* **Job**
Write out every line of the entries below again, requests included, and shift each coordinate in the answers up by 95. Leave the pictures out of your reply.

* **Data for locating visible targets**
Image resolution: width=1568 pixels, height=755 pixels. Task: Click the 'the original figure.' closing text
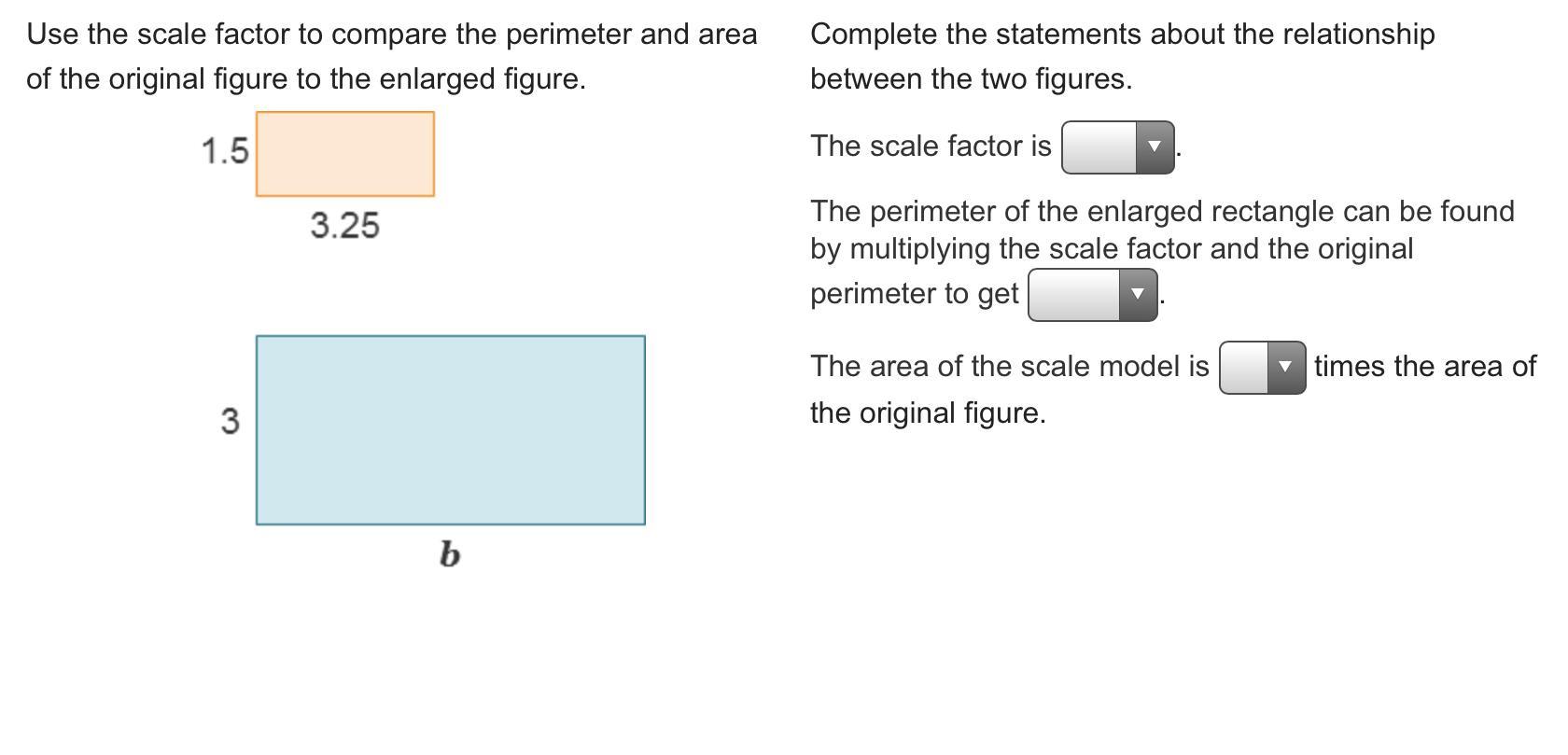pos(928,413)
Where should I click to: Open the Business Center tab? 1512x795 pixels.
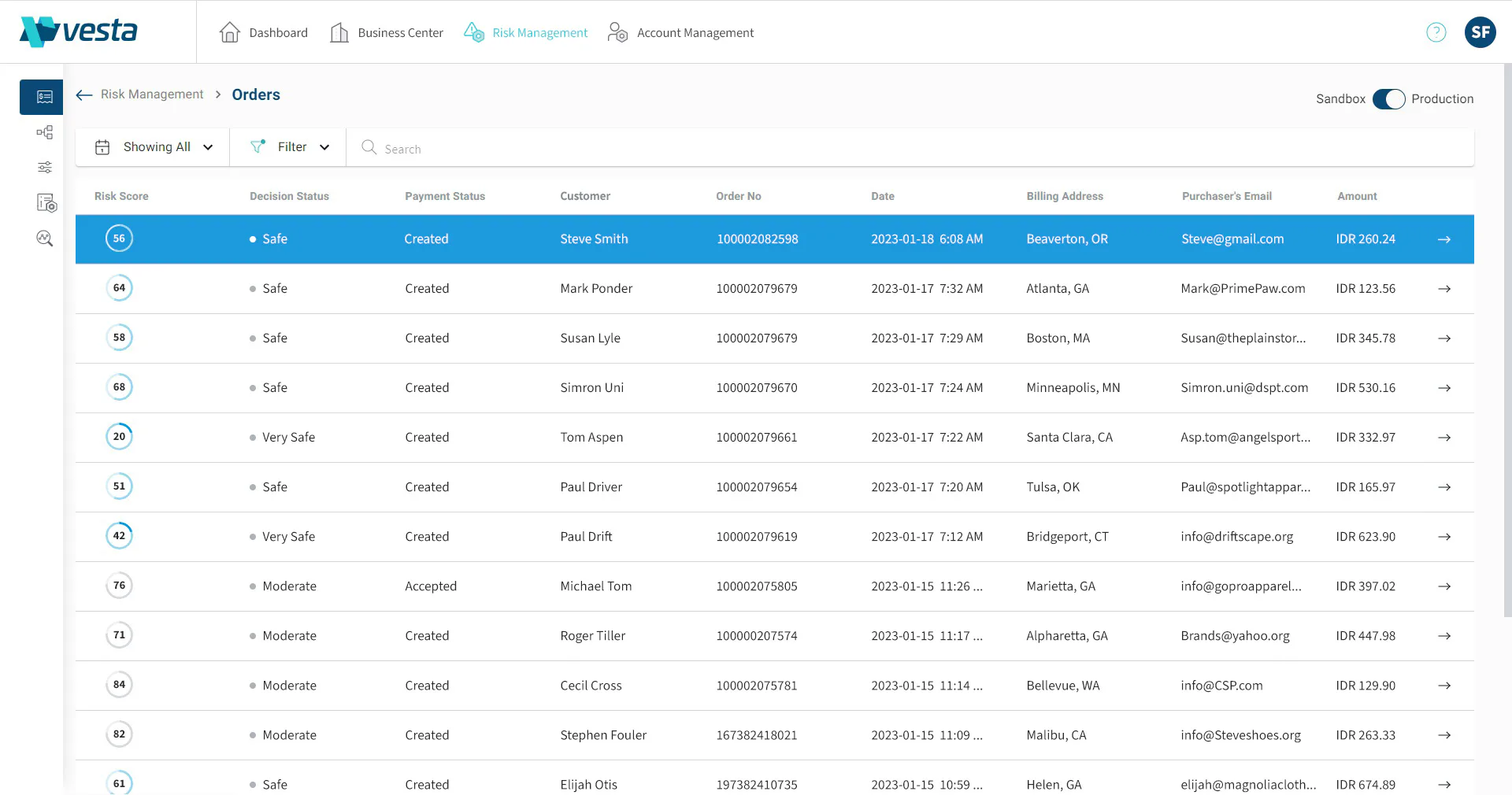pyautogui.click(x=386, y=32)
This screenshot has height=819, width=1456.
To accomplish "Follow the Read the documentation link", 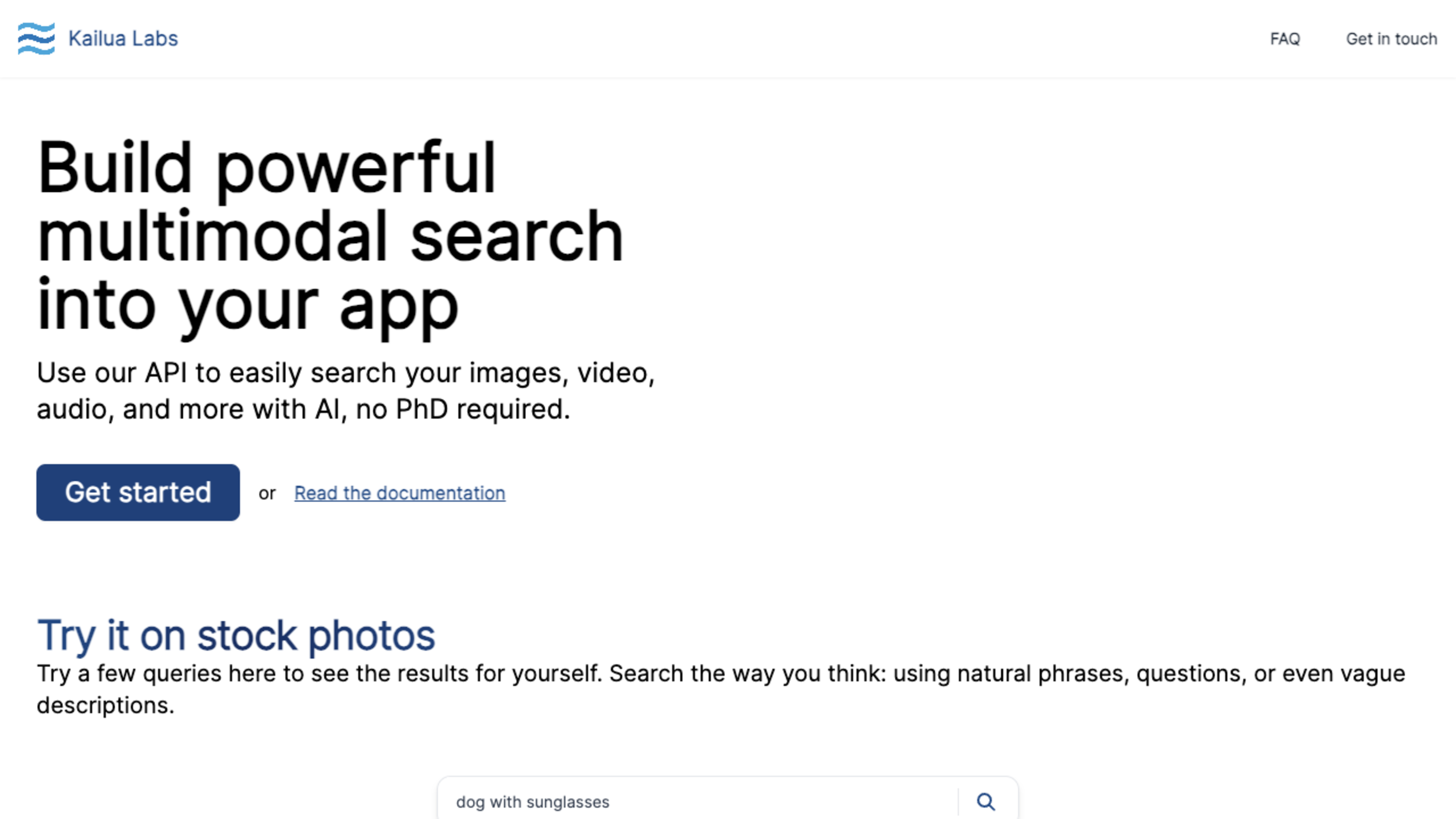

* **Final answer**
Image resolution: width=1568 pixels, height=755 pixels. Task: Click the 'the original figure.' closing text
pos(1023,508)
Where should I click to: Open the Business Center tab? 1512x795 pixels.
pyautogui.click(x=481, y=127)
This screenshot has height=819, width=1456.
To accomplish "Follow the Read the documentation link", 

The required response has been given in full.